On Tue, Dec 22, 2015 at 10:49 PM, Peter Geoghegan <pg@heroku.com> wrote:

I attach a rebased patch for 9.6 only.

I marked the patch -- my own patch -- "Ready for Committer". I'm the
third person to have marked the patch "Ready for Committer", even
though no committer bounced the patch back for review by the reviewer,
Andreas:

https://commitfest.postgresql.org/9/300/

First Andreas did so, then Michael, and finally myself. The problem is
that you see things like this:

"Closed in commitfest 2015-11 with status: Moved to next CF"
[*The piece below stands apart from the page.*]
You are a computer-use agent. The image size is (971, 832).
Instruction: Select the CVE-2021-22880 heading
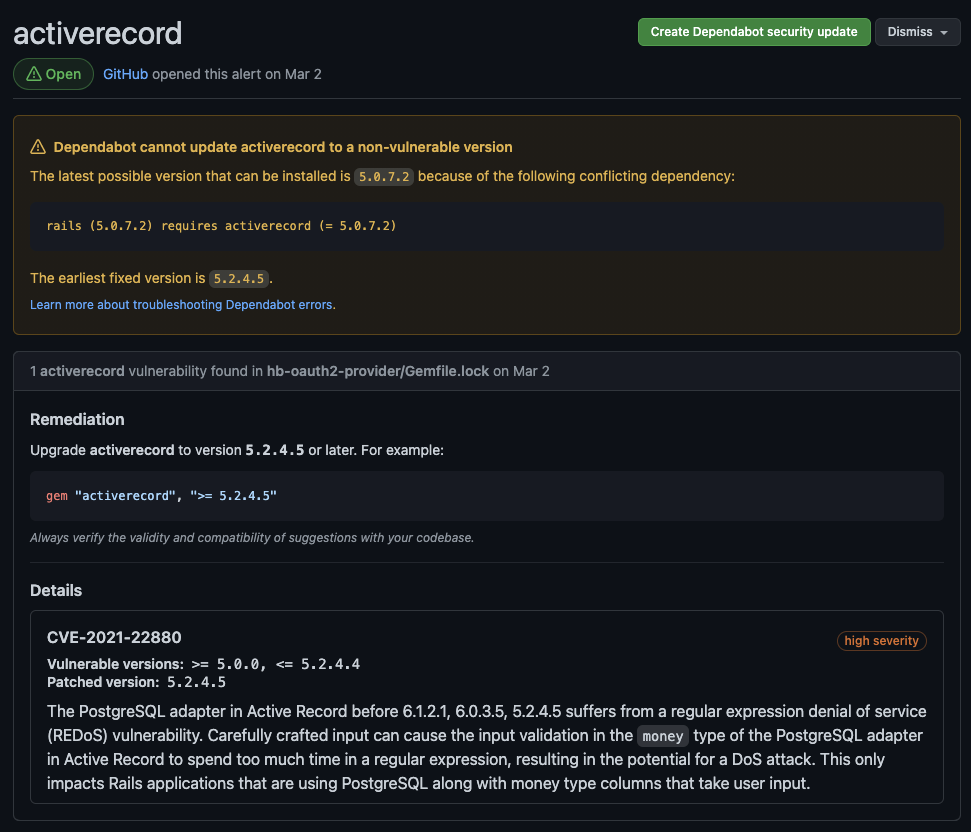pyautogui.click(x=113, y=637)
Michael (the CF manager at the time) remembered to change the status
to "Ready for Committer" again; you see this entry immediately
afterwards:

"New status: Ready for Committer"

but I gather from the CF app history that Alvaro (the current CF
manager) did not remember to do that second step when he later moved
the patch to the "next" (current) CF. Or maybe he just wasn't aware of
this quirk of the CF app.

I don't have a problem with having to resubmit a patch to the next CF
manually, but it's easy to miss that the status has been changed from
"Ready for Committer" to "Needs Review". I don't think anyone ever
argued for that, and this patch was accidentally in "Needs Review"
state for about 5 days. Can we fix it?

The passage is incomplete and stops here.